At least one court has found that the insurer’s promise to provide such advance notice of cancellation is not actually legally enforceable.
  • Insurance certificates. Most customers who have insurance will provide a COI form created by the Association for Cooperative Operations Research and Development (ACORD), a nonprofit insurance industry organization. By far, the most common form is the ACORD 25, Certificate of Liability Insurance.

By title, ACORD 25 Certificates evidence liability coverage, not property damage, but we often see property damage or inland marine coverage referenced near the bottom of these COIs. Technically, an ACORD 23 (Vehicle or Equipment Certificate of Insurance) form might seem more appropriate for property damage coverage on equipment, but because ACORD 25 Certificates are so common, and because COIs serve only as evidence of coverage and do not, by themselves, create legally enforceable contract obligations, be prepared to hear that only an ACORD 25 Certificate is available, and just know that you will need to try to verify the above property damage requirements as well. Also, bear in mind that there is no legal requirement that only ACORD Certificates be used. While they are certainly the most common, other forms and formats of COIs can be used.

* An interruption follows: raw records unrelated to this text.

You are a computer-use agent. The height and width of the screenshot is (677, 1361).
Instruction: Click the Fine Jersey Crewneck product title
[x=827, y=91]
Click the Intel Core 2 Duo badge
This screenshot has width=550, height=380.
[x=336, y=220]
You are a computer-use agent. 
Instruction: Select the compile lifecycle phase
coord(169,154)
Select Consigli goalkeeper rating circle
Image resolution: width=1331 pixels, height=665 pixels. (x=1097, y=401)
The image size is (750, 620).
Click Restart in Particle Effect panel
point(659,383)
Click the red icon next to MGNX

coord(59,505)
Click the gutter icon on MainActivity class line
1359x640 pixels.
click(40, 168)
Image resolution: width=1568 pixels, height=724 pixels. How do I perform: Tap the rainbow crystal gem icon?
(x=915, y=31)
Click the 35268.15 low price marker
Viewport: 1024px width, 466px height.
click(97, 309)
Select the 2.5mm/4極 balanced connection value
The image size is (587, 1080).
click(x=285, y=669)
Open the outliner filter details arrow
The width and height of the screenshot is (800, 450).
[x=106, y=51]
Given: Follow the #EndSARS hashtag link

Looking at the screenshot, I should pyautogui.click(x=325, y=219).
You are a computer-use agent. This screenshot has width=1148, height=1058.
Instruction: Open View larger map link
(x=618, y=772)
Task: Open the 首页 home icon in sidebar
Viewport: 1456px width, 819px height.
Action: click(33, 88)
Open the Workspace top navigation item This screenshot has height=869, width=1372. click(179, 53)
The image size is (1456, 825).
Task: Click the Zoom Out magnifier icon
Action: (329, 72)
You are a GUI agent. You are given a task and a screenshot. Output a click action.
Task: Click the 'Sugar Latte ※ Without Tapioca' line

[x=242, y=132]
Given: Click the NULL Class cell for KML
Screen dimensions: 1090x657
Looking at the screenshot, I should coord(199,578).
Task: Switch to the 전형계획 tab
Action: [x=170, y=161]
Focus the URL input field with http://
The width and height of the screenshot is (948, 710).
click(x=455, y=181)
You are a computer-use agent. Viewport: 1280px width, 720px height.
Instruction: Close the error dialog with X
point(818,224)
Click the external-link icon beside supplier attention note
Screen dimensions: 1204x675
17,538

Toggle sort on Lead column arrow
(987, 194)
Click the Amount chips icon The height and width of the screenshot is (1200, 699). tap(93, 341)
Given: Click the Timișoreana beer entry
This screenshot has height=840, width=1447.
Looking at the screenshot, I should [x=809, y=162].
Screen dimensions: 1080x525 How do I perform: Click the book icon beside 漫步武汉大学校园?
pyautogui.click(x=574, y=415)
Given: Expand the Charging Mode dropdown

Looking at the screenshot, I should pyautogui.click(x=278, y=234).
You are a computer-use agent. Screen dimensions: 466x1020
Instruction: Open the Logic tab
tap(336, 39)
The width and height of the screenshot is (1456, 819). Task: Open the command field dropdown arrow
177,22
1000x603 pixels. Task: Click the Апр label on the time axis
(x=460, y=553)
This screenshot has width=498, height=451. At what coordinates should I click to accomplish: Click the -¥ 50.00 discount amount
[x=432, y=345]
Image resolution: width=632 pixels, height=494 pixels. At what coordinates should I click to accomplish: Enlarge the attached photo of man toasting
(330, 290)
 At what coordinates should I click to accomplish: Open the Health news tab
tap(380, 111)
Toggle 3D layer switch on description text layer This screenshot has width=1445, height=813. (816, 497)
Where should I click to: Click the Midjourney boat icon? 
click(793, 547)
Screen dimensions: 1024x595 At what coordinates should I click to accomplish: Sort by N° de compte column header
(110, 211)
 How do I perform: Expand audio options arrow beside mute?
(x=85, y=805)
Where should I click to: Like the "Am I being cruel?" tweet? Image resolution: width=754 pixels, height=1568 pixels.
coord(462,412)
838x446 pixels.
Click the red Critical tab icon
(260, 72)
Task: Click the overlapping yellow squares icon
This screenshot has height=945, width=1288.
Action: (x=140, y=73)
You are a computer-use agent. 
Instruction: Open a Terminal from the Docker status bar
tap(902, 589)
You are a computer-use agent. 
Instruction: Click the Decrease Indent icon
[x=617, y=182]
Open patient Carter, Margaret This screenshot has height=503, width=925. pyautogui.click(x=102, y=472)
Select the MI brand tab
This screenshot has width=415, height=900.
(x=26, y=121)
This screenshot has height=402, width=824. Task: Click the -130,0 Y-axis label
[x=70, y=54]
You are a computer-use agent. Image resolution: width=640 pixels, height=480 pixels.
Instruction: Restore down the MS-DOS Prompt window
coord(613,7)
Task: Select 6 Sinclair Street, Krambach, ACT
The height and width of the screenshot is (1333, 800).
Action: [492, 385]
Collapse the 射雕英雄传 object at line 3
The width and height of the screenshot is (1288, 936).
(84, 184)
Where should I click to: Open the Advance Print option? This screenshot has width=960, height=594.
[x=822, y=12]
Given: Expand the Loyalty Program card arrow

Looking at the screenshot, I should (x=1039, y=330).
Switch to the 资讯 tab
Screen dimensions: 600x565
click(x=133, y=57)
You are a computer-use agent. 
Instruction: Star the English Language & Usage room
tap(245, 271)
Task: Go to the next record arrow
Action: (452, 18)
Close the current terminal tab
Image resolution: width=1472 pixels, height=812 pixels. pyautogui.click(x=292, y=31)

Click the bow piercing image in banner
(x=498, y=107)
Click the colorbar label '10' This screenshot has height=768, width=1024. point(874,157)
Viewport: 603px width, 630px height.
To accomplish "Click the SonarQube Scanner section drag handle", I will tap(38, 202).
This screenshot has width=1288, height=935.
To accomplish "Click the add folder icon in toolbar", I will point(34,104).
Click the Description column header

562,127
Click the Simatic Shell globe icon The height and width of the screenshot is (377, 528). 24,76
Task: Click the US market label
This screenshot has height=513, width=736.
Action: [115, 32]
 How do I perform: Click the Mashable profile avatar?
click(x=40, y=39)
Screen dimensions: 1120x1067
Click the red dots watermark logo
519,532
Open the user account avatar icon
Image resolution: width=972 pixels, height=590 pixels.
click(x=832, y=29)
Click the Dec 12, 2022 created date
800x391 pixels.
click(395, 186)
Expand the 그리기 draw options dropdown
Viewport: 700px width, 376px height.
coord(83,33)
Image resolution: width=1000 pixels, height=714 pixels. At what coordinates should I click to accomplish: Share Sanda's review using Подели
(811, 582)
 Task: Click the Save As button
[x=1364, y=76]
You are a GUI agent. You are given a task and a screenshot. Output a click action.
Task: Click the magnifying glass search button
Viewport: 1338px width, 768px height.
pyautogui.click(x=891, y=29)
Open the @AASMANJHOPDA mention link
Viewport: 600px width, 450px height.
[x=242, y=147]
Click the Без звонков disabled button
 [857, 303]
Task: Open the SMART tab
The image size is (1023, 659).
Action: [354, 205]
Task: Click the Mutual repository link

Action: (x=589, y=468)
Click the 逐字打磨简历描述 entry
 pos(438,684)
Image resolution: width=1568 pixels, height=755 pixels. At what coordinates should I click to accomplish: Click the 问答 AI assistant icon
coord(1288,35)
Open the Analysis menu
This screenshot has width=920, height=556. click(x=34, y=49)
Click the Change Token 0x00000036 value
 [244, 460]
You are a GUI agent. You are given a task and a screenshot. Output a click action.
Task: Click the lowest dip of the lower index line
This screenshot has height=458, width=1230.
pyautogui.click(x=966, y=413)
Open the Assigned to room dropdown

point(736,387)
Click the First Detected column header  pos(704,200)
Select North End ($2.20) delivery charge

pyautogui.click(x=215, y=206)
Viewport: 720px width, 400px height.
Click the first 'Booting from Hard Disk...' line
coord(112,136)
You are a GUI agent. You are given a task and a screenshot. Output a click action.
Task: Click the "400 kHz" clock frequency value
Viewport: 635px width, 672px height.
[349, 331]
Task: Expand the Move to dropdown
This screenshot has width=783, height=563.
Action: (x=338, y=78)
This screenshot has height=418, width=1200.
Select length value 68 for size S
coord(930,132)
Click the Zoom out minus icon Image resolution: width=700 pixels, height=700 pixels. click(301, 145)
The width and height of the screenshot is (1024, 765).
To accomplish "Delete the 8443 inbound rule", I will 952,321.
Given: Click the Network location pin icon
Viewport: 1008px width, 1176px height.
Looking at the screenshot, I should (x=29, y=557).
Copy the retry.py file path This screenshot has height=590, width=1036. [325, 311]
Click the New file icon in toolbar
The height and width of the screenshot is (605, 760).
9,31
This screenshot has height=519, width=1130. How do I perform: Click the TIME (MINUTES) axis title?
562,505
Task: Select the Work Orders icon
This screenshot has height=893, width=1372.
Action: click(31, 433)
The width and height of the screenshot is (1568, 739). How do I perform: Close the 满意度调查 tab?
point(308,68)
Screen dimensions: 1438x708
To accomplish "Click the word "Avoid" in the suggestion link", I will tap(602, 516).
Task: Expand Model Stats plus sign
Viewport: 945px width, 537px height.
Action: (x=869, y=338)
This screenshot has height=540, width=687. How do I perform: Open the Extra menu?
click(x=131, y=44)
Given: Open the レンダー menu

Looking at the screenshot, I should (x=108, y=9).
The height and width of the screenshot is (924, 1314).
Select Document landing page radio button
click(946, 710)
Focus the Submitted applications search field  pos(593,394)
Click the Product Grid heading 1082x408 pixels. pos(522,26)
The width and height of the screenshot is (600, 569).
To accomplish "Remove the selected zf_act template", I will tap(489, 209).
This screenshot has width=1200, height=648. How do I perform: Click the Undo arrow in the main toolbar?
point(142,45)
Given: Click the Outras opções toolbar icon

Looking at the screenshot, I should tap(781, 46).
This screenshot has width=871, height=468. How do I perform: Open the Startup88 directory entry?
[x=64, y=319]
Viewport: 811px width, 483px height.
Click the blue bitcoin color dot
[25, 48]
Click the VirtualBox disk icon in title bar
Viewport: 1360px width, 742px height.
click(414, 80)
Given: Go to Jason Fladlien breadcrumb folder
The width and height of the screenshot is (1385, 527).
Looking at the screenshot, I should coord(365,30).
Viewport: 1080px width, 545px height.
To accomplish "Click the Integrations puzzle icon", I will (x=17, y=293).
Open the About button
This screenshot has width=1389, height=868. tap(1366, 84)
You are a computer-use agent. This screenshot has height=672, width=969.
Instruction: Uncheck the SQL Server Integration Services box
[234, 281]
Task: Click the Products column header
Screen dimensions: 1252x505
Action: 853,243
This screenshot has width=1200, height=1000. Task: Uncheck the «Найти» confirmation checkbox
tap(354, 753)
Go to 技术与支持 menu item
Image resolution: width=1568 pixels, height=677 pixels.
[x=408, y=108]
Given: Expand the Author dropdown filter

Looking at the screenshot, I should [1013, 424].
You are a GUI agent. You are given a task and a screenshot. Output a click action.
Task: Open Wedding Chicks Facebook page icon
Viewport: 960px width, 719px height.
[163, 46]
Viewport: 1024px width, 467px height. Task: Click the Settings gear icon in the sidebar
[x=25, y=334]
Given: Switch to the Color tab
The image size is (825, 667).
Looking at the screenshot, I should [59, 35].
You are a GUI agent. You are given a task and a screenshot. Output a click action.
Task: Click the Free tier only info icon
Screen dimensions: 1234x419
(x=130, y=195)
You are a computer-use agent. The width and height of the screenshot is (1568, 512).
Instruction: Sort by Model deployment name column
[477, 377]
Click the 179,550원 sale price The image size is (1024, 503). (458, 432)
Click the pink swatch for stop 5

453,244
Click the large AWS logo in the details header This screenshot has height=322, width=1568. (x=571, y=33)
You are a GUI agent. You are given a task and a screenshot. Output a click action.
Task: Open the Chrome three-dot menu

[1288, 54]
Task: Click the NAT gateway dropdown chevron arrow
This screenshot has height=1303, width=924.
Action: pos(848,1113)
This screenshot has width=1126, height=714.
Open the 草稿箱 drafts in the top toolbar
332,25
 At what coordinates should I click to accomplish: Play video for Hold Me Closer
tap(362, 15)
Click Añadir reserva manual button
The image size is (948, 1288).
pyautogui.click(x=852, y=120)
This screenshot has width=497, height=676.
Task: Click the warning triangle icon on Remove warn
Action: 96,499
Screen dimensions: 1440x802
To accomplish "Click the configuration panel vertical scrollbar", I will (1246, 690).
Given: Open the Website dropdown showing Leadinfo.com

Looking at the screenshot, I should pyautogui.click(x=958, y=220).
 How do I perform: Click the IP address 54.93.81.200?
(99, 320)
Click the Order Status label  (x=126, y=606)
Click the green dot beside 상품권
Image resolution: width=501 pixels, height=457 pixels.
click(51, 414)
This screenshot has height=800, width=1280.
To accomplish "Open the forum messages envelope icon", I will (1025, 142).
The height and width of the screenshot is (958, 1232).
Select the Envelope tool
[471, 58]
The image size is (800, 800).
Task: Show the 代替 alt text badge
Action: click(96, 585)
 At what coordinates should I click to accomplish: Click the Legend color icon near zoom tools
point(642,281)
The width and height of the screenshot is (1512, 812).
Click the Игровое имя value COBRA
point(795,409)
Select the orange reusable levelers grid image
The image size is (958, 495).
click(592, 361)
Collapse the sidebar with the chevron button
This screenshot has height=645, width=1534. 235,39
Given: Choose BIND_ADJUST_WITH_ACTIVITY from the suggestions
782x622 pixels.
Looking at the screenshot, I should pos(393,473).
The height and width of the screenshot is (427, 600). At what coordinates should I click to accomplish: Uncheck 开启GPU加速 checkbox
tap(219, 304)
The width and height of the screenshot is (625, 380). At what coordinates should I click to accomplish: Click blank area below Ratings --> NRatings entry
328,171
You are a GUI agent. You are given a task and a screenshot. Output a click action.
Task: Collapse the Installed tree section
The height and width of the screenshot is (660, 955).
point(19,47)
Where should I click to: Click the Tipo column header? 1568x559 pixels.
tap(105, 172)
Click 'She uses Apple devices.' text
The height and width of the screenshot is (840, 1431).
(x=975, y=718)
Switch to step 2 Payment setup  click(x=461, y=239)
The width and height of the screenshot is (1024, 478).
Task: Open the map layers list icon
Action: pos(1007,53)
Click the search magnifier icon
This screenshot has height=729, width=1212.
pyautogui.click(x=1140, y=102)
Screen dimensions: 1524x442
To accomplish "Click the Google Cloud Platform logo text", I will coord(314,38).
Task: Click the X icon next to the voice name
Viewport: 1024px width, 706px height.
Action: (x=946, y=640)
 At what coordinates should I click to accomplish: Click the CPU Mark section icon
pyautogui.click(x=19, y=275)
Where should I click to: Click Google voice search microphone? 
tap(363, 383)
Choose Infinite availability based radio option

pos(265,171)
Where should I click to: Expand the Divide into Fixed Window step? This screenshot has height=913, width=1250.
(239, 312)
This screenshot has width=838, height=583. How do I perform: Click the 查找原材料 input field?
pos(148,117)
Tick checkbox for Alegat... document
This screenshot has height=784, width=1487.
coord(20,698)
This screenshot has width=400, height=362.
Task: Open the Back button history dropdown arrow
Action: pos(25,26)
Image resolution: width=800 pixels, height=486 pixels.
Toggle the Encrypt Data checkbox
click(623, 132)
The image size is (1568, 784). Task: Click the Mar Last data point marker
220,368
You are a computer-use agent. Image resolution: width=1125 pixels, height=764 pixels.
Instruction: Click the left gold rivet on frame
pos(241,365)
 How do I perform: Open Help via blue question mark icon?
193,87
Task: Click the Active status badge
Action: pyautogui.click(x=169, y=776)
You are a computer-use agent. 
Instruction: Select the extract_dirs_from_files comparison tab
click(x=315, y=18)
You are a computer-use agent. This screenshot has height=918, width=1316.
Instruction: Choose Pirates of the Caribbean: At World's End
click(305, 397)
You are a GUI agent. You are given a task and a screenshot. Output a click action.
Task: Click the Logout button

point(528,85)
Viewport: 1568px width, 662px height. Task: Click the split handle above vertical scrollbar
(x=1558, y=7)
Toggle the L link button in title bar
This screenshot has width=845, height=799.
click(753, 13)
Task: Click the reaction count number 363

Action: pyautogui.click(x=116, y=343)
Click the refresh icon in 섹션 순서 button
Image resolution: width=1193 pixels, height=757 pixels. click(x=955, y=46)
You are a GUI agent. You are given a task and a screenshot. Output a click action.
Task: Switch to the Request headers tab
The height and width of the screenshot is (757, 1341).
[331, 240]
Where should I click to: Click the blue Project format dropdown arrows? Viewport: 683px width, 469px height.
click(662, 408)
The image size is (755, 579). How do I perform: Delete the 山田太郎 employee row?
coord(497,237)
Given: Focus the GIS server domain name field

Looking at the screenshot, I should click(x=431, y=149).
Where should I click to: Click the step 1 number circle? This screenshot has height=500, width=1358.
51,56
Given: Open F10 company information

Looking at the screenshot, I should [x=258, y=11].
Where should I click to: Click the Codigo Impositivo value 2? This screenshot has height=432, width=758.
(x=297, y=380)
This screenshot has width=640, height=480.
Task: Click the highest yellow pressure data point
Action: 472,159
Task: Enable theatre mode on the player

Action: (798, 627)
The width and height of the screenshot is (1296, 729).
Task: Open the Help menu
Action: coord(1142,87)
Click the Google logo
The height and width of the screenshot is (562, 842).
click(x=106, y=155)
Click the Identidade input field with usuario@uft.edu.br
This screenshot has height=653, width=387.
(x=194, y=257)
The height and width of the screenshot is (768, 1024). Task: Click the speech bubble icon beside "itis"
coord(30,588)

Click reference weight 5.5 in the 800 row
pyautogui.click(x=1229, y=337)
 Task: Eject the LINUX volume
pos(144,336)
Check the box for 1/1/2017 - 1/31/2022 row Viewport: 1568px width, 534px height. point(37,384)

This, of course, adds additional layers of complexity, and therefore confusion, to the process, and often discourages busy equipment lessors from bothering to obtain COIs. Not doing so, however, can be an expensive, and in some cases, disastrous mistake.

Business is complicated enough; simplify what you can. For most of my clients, simply having each contractor-customer — as most readers know, homeowners almost never provide COIs — sign a separate Insurance Requirements form identifying the types and levels of insurance required and authorizing the equipment lessor to deal directly with the customer’s insurer is the only real option for handling this critically important issue quickly and easily. Include in your form a provision authorizing you to submit and settle claims on behalf of the lessee, and you can save yourself a great deal of time trying to convince your customer to cooperate with you after an event of loss has occurred — less than shockingly, such customers tend to become considerably more difficult to reach after the fact. Keeping track of COIs also can be a significant challenge. Using a certificate tracking program that automatically organizes, files and retrieves COIs can save valuable time and enable you to avoid the inevitable, “I can’t find the one COI I need” trauma when a mishap does occur.

It wasn’t raining when Noah built the ark. All of the above must be accomplished in advance. Unlike health insurance, equipment insurance does not provide coverage after the fact for pre-existing conditions. If you don’t have coverage under your customer’s insurance, or at least your customer’s agreement to provide it, before something goes wrong, demanding it later is likely to do you little good. As is so often the case in business and in law, get out in front of this, or risk getting run over by it.